Saturday, April 23, 2016

Best Jobs Survey: Entertaining on the One Hand, An Opportunity for Growth, Respect and Recruitment on the Other

Not that I spend a lot of time thinking about surveys like this, but the latest CareerCast.com 2016 Jobs Report ranks “Disc Jockey” 197th out of 200 (we’ve apparently lost our bullet; in 2012 we were 180th).

Obviously if you love what you do, your job is at or near the top of your own list and no survey (other than consistently bad ratings reports or reviews if you're in radio) is likely to make you re-think your career choice.

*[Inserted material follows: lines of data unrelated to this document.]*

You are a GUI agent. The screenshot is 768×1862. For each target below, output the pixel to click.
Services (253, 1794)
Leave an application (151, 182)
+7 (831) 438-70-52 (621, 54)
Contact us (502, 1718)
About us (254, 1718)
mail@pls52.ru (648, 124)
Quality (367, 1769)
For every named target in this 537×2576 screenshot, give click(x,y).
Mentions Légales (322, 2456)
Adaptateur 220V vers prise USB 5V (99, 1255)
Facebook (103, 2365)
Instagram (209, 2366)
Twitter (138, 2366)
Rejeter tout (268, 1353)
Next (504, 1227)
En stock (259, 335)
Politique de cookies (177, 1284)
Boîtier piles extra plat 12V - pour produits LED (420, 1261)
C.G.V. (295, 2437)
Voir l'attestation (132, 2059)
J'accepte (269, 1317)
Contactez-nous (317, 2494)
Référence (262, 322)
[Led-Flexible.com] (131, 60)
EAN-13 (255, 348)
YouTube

Still, it’s interesting that many of the things that are most rewarding about being a Talent – such as competitiveness, having your work be highly visible by the public, and working in situations where you’re face-to-face with people – are seen as job negatives in the survey methodology

To compile the list, CareerCast.com uses four “Core Criteria:”

1 - Job Factors including the emotional environment. The survey sees such things as competitiveness and public contact as potential negatives. Most talent would see these as positives.

2 - Income: OK, you’ve got us there. But, show of hands please, how many of us got into performing for the money? So maybe this is only worth half the negative weight.

3 - Employment and Income growth potential: Uh, let’s move on.

4 - Stress Factors: Again the survey takes such things as Competitiveness, Travel, Working in the Public Eye, and Meeting the Public as job negatives; hopefully we all see these as things to embrace not avoid.

Also, the survey's "Disc Jockey" job description is “Broadcasts Music for Radio Stations.”

That’s pretty narrow.

Running through the rest of the 200 jobs CareerCast.com ranked, I found another 35 jobs that are (or should be) at least part of being a “Disc Jockey” including the survey's number one occupation, “Data Scientist” described as someone who “Combines information technology, statistical analysis and other disciplines to interpret trends from data.” Sounds like thoroughly breaking out ratings data to see how your show has grown.

Or how about career number 48 – “Social Media Manager” who “plans and directs online, social media presence.” Most successful talent are working hard at using Social every day.

Or Historian (61), Actor (112), PR Executive (121), Author (144) or Photographer - Instagram and Snapchat anyone? (162).

Averaging the ranks of all the jobs that are part of being a highly successful talent today would make our new rank 111. 

Adjust those aspects of the Core Criteria seen as negative to most jobs to positives in the world of talent and we'd rank higher still.

Of course no ranking should change how we feel about what we do - especially if we embrace challenge, competition, public performance, and relish the fact that our job allows us to be successful in at least 35 other jobs from Data Scientist (#1) to Advertising Sales Person (#193).

These oft unnoticed abilities we have, the work leading up to a performance, and the new growth challenges we take on and attempt to excel at daily should be a source of pride - and dare I say, be an opportunity to showcase what we do as an attractive and exciting career.

No disrespect at all to the work CareerCast.com does. In fact, their survey points out a very real truth.

If you're a Disc Jockey and all you do at your job is “Broadcast Music for Radio Stations,” then perhaps a rank of 197 is appropriate.


The last time I commented on this survey was 2012; you can read that blog here.

1 comment:

Chris Reiser said...

Kudos Mike. Looking past the headlines, asking questions, thinking for yourself and then sharing your thoughts in a clear and concise manner, is something we should all do. I never put too much stock in these surveys. To me, radio has always been a journey of self expression. When it's executed by an individual who is equal parts performer, commentator, comedian and human being, it transforms the medium into a real time art form. If you get to that level, the money and job security will follow. Try telling the market mainstays all over North America that their job is near the bottom of the list and I'm sure they would take you to task.